- **Supplied data**

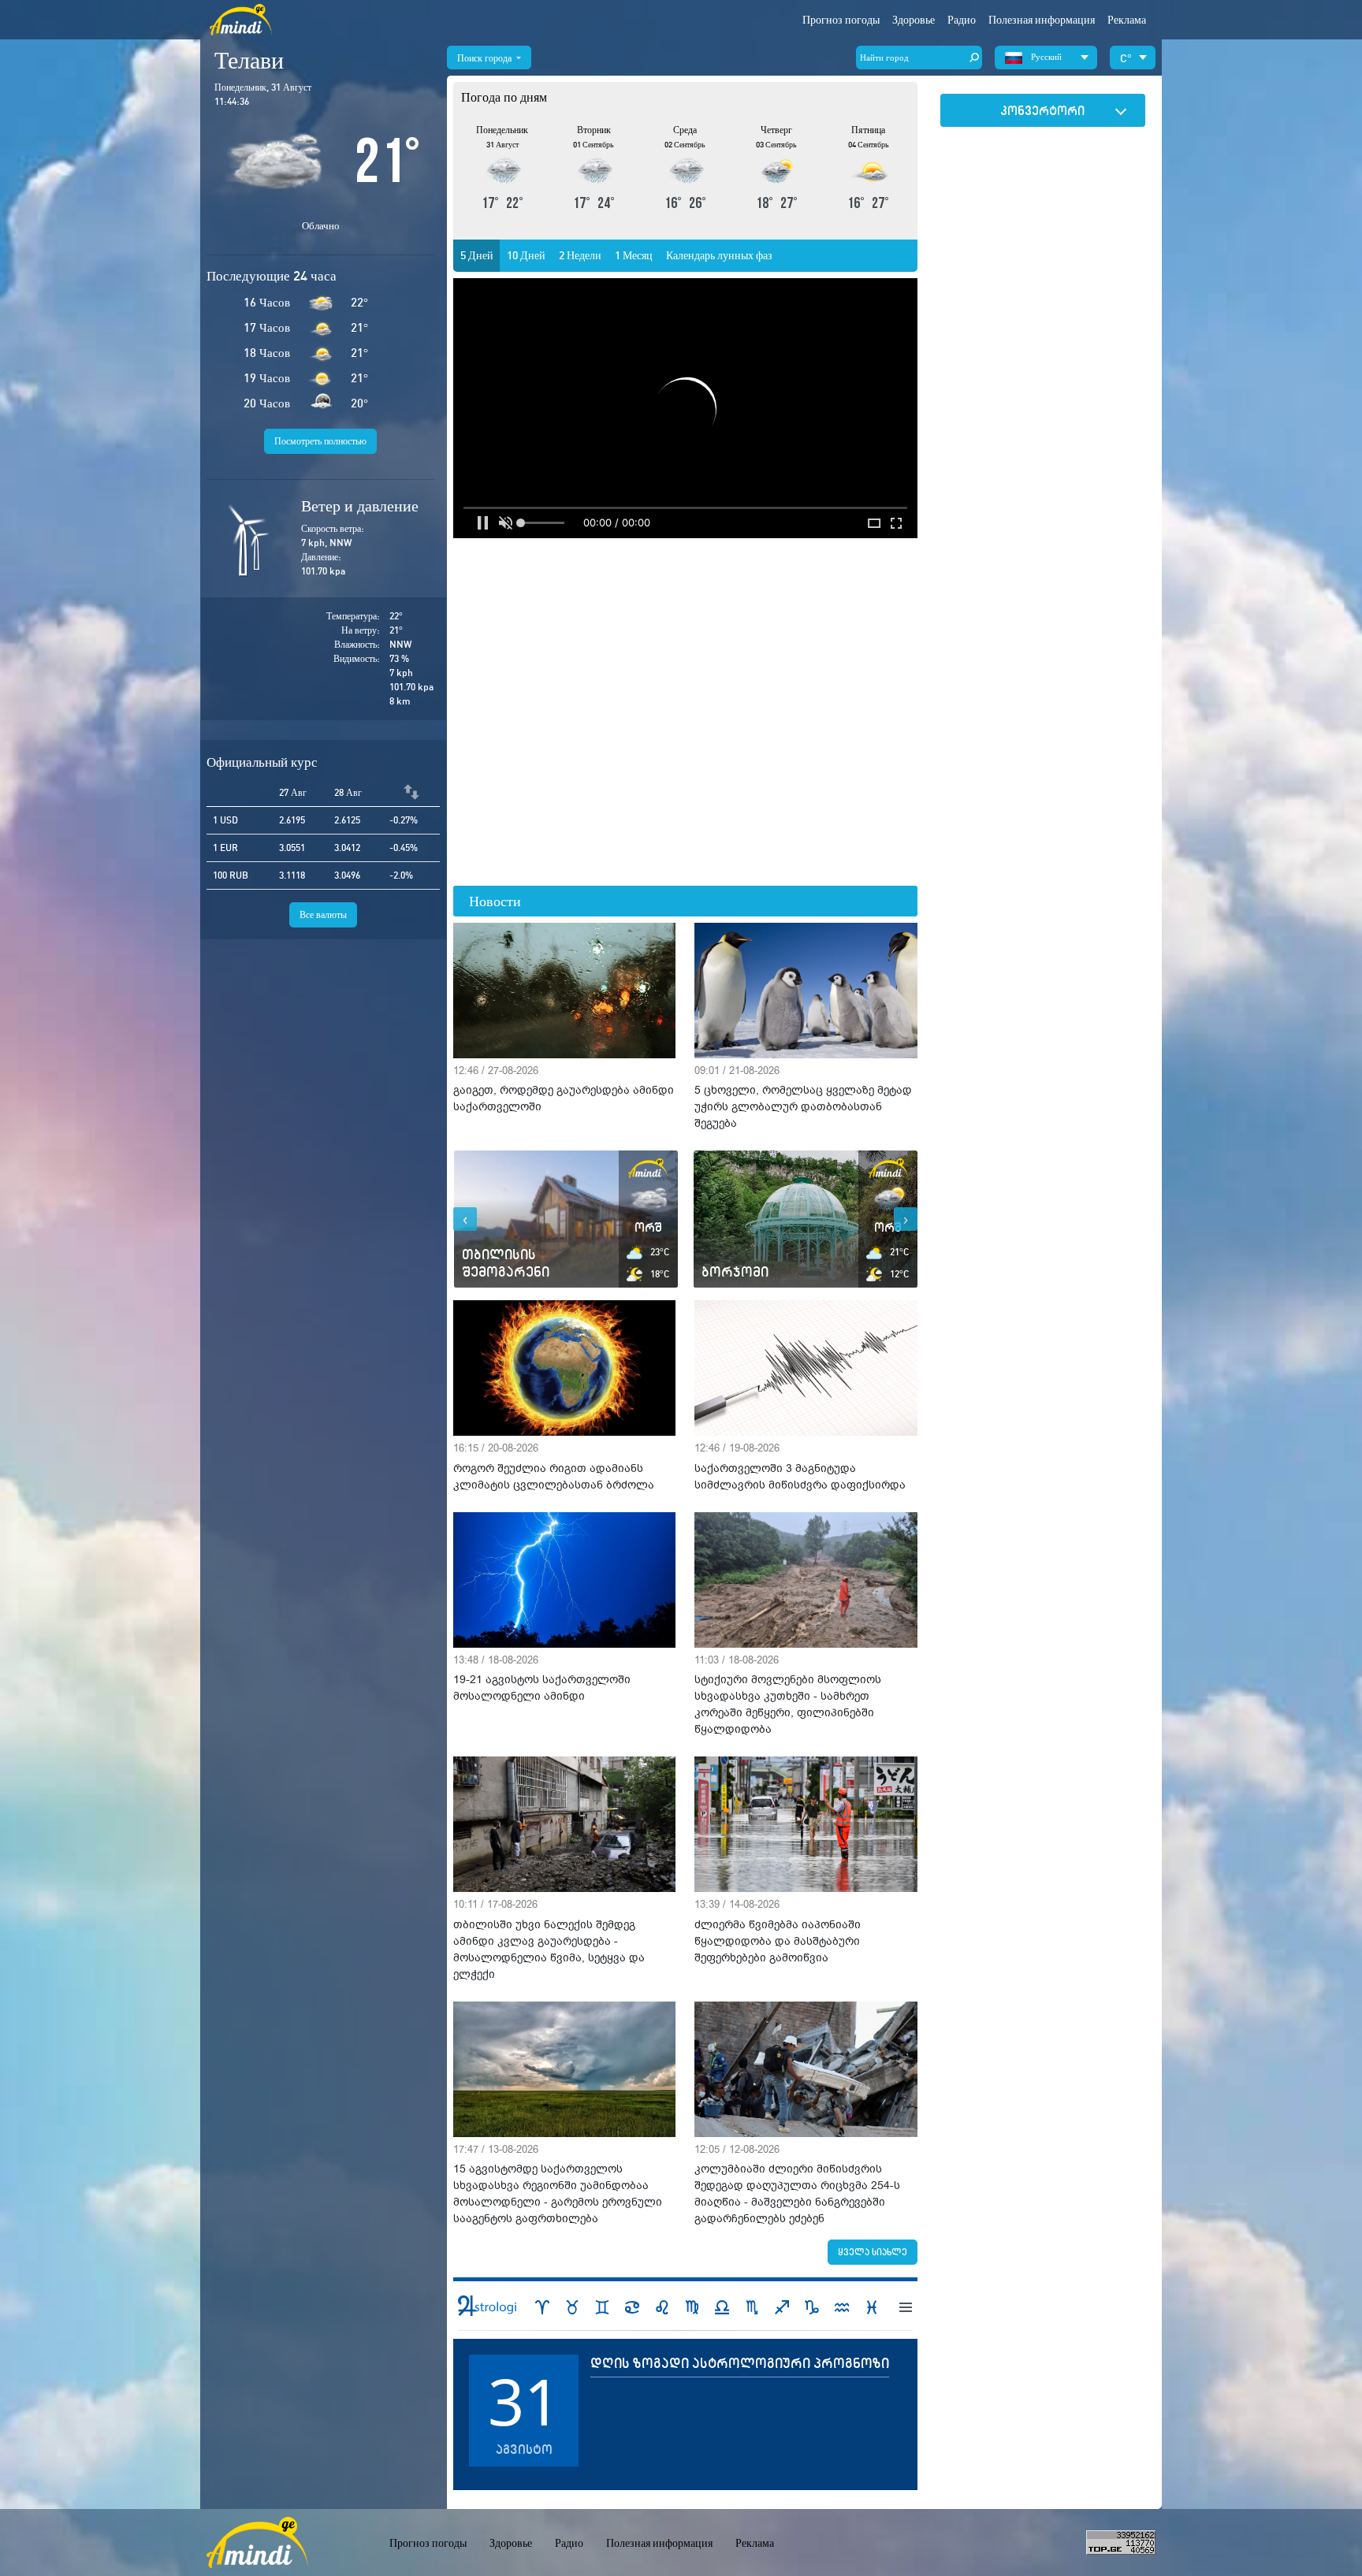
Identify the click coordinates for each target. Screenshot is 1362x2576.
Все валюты (323, 914)
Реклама (1126, 20)
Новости (495, 901)
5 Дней (476, 255)
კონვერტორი (1042, 110)
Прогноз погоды (841, 20)
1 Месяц (634, 255)
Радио (961, 20)
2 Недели (580, 255)
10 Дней (526, 255)
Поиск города (485, 58)
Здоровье (913, 20)
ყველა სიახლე (872, 2252)
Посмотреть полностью (320, 441)
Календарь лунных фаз (719, 255)
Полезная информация (659, 2543)
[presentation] (465, 1219)
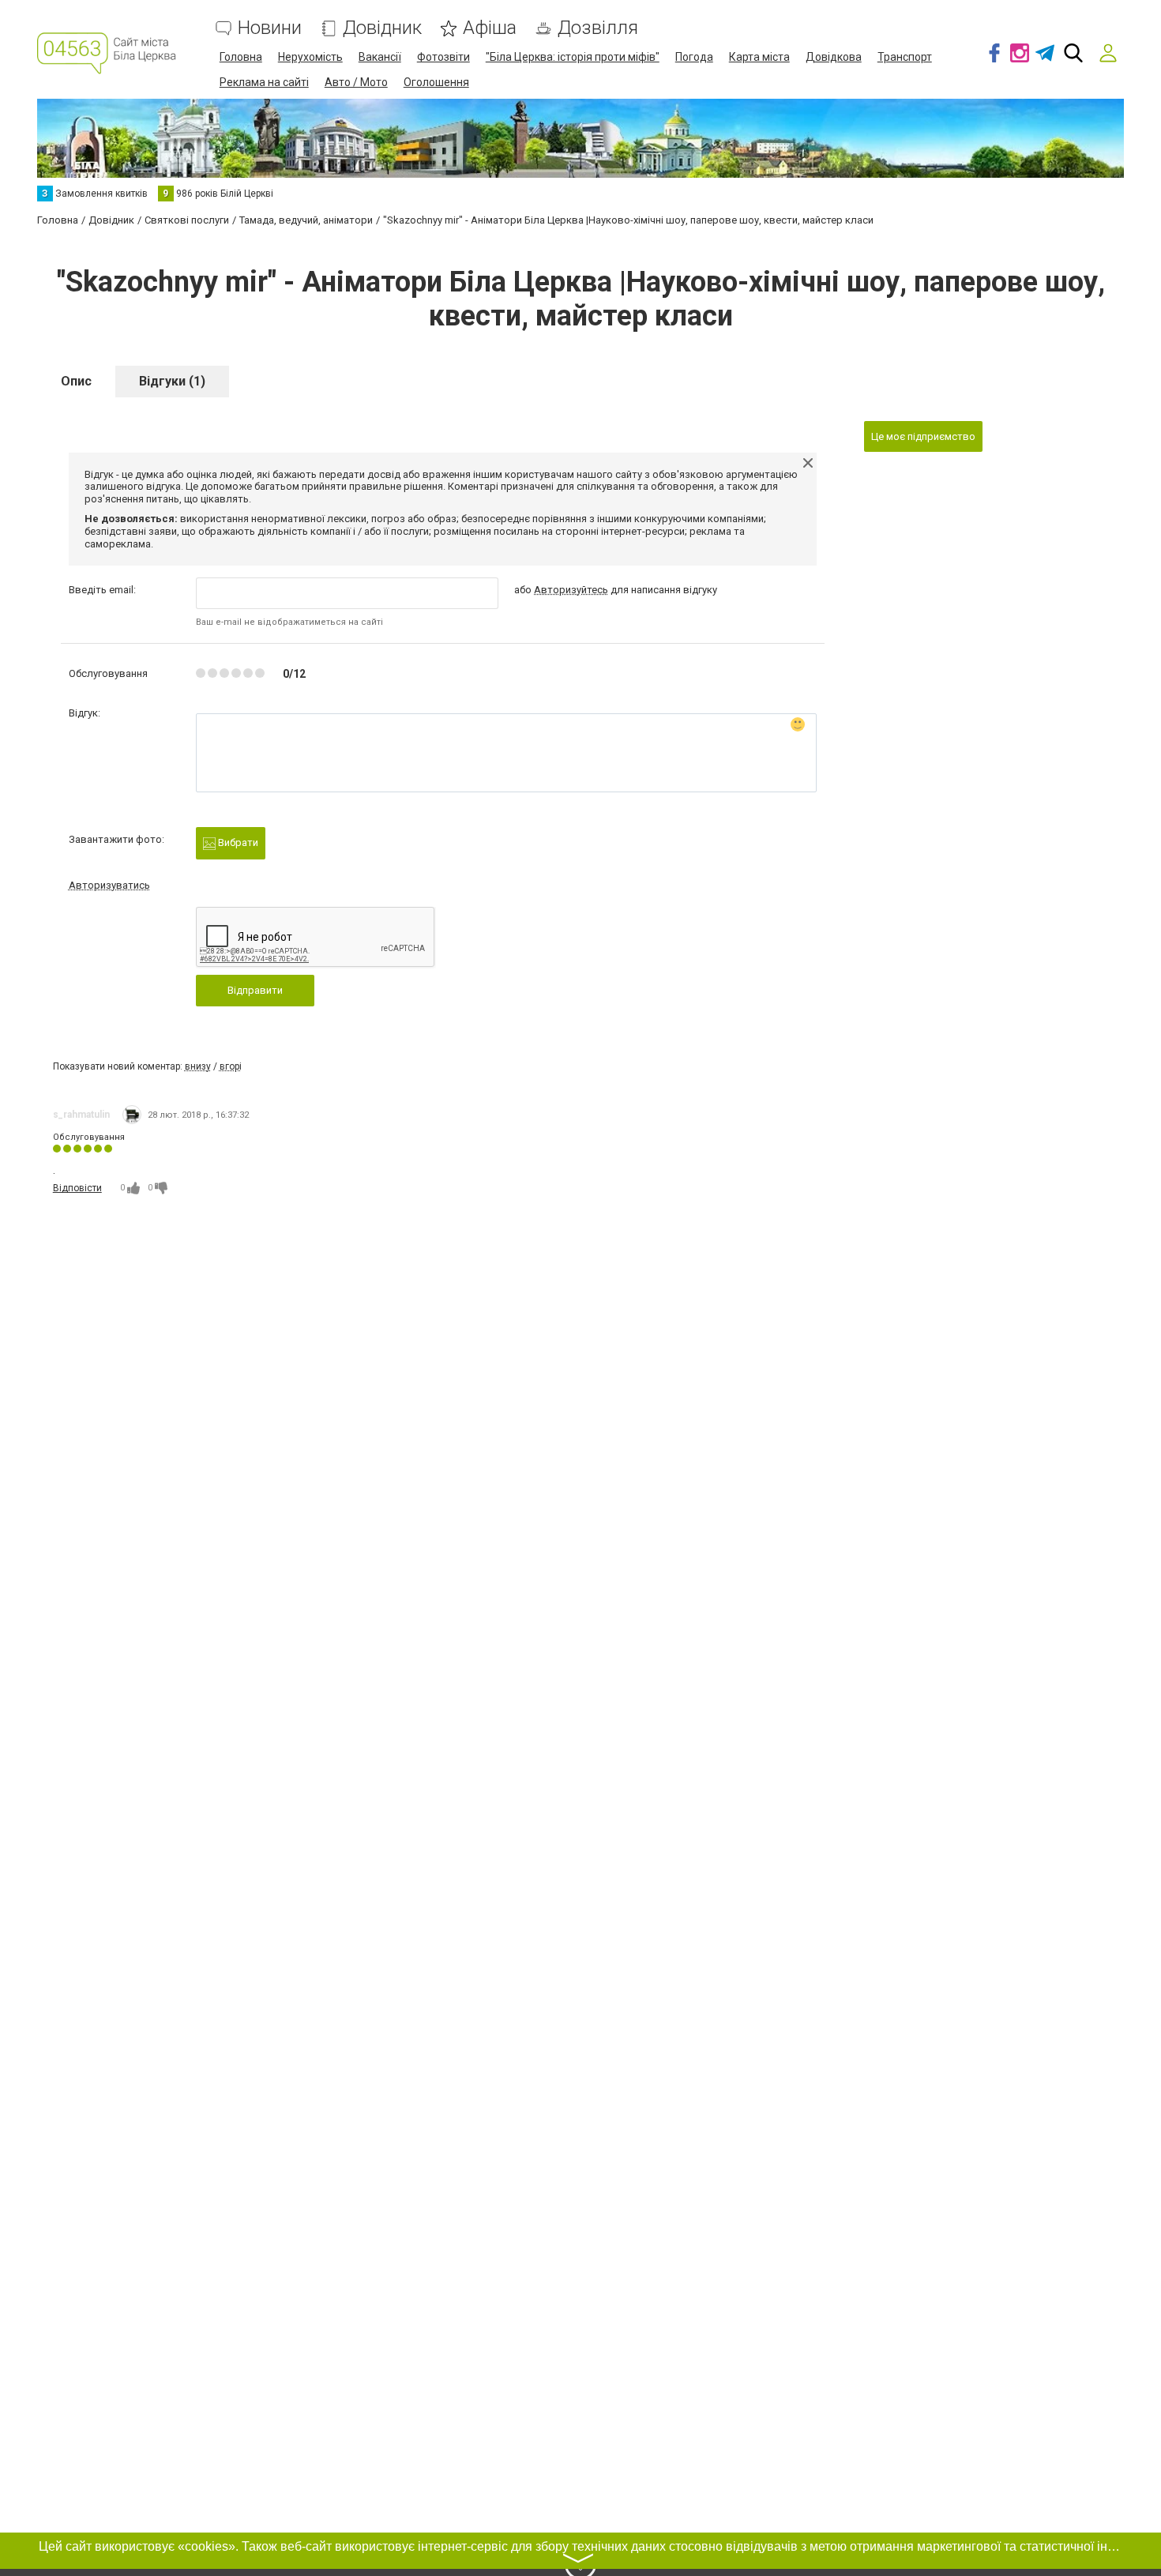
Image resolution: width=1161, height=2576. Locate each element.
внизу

- **Task details**
In the records above, find the line containing "Полезная информация (659, 2543)". Reproduce it and every line after it through the last line, omitting pictures.

- **Task answer**
Полезная информация (659, 2543)
[presentation] (465, 1219)
Image resolution: width=1161, height=2576. Locate each element.
внизу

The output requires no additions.